Some algorithms either cannot be written in parallel, or cannot be used on CUDA (due to architecture constraints). In those cases, research is ongoing to introduce alternative methods to use the GPU to perform those computations.

In this section, some usage of CUDA programming inside the Wolfram Language is showcased. All the following examples use CUDAFunctionLoad, which allows you to load CUDA source, binaries, or libraries into the Wolfram Language.

CUDAFunctionLoad

load CUDA function into the Wolfram Language

CUDAFunctionLoad allows you to load CUDA source, binaries, or libraries into the Wolfram Language.

Image Processing

This section contains examples of CUDA applications that perform image processing operations. CUDALink contains a few built-in functions that perform image processing operations, such as CUDAImageConvolve, CUDABoxFilter, CUDAErosion, CUDADilation, CUDAOpening, CUDAClosing, CUDAImageAdd, etc.

Image Binarize

Binarize takes an input image and outputs a binary image with pixels set to white if above a threshold and black otherwise.

If you have not done so already, import the CUDALink application.

Wolfram Language code: Needs["CUDALink`"]

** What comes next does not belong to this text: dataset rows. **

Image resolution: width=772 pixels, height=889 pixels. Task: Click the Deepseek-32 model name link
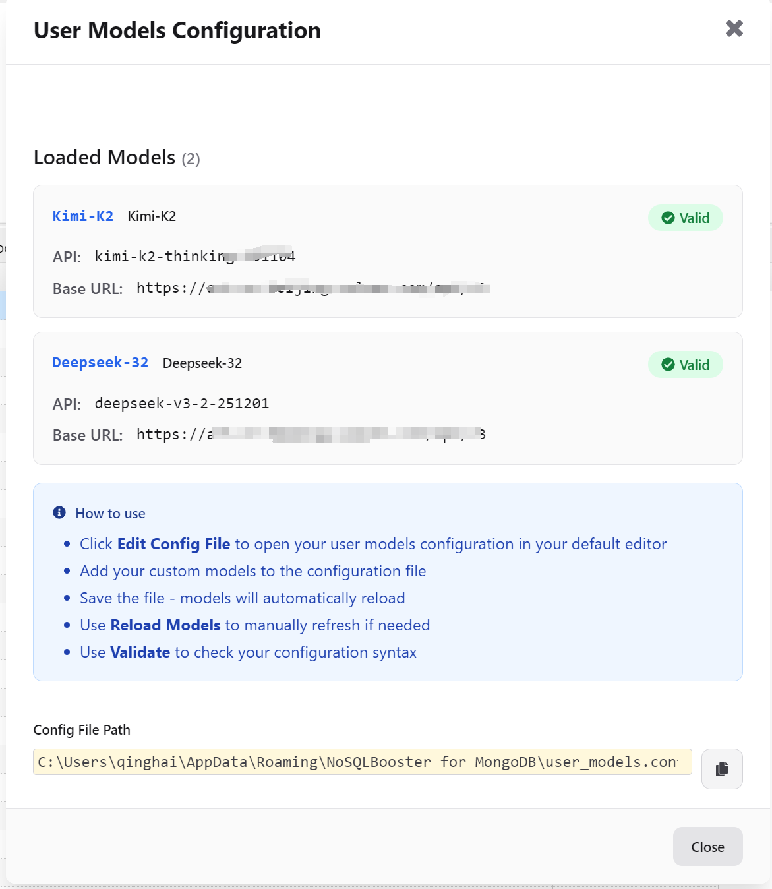click(x=100, y=363)
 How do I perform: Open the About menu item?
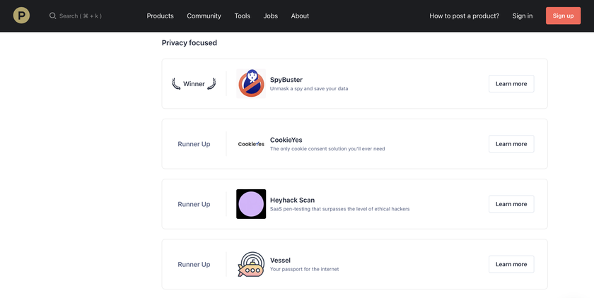coord(300,16)
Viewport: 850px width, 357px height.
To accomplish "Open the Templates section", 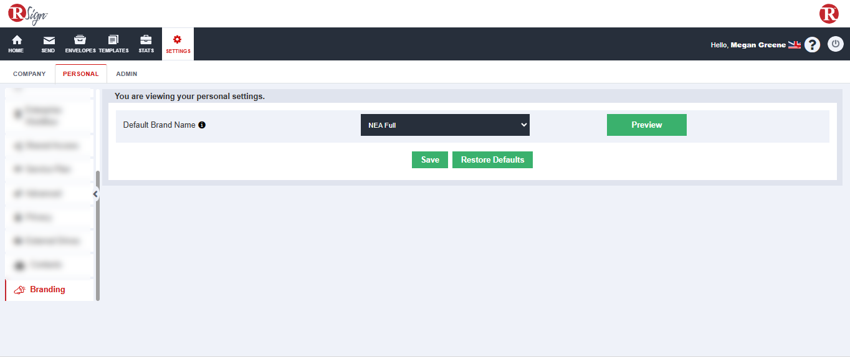I will tap(113, 40).
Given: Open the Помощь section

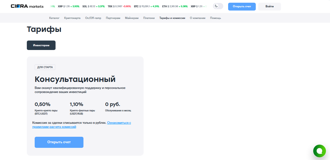Looking at the screenshot, I should 215,18.
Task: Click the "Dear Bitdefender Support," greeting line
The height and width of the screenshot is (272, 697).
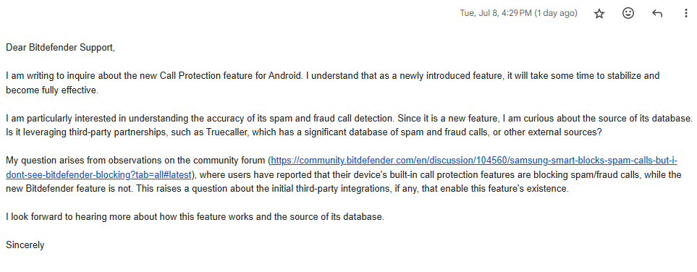Action: point(61,48)
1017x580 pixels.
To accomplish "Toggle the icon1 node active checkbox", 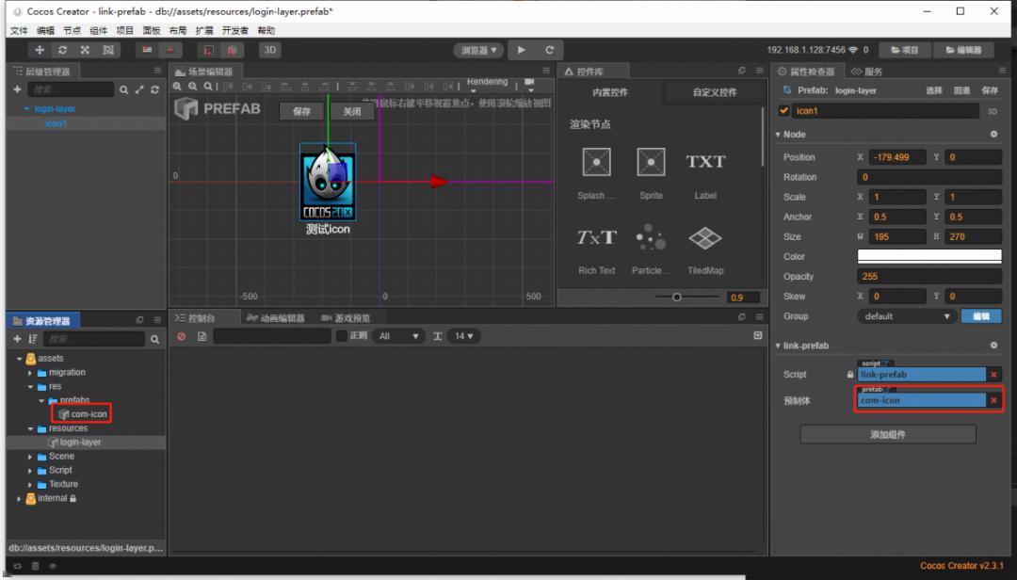I will [784, 111].
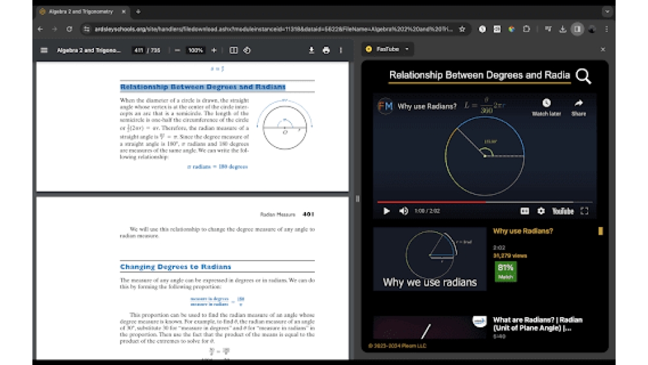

This defines the input image. To reduce the memory footprint on the GPU, use to represent the image.

Wolfram Language code:

binarizeImageCode = "__global__ void binarize(unsigned char * in, unsigned char * out, mint threshold, mint width, mint height, mint channels) {
   	mint xIndex = threadIdx.x + blockIdx.x*blockDim.x;
   	mint yIndex = threadIdx.y + blockIdx.y*blockDim.y;
   	mint index = channels*(xIndex + yIndex*width);
   	if (xIndex < width && yIndex < height) {
  		 mint accum = 0;
   		for (mint ii = 0; ii < channels; ii++)
   			accum += in[index+ii];
  		 out[xIndex + yIndex*width] = accum > channels*threshold ? 255 : 0;
   	}
}";

This loads CUDAFunction. The type is signified by "UnsignedByte" in the parameter list.

Wolfram Language code:

binarizeImage = CUDAFunctionLoad[binarizeImageCode, "binarize", {{"UnsignedByte", "Input"}, {"UnsignedByte", "Output"}, _Integer, _Integer, _Integer, _Integer}, {16, 16}]

This defines the input image and allocates "UnsignedByte" memory for the output.

Wolfram Language code:

input = [image];
{height, width} = ImageDimensions[input];
channels = ImageChannels[input];
output = CUDAMemoryAllocate["UnsignedByte", {width, height}];

This calls the binarize function, using 150 as the threshold value.

Wolfram Language code: binarizeImage[input, output, 150, width, height, channels, {width, height}]

This displays the output image.

Wolfram Language code: Image[output, ImageSize -> Medium]

The result agrees with the Wolfram Language.

Wolfram Language code: Binarize[[image]]

This unloads the memory allocated.

Wolfram Language code: CUDAMemoryUnload[output]

Box Filter

The box filter is an optimized convolution when the kernel is a BoxMatrix. It is implemented here.

Wolfram Language code: srcf = FileNameJoin[{$CUDALinkPath, "SupportFiles", "boxFilter.cu"}]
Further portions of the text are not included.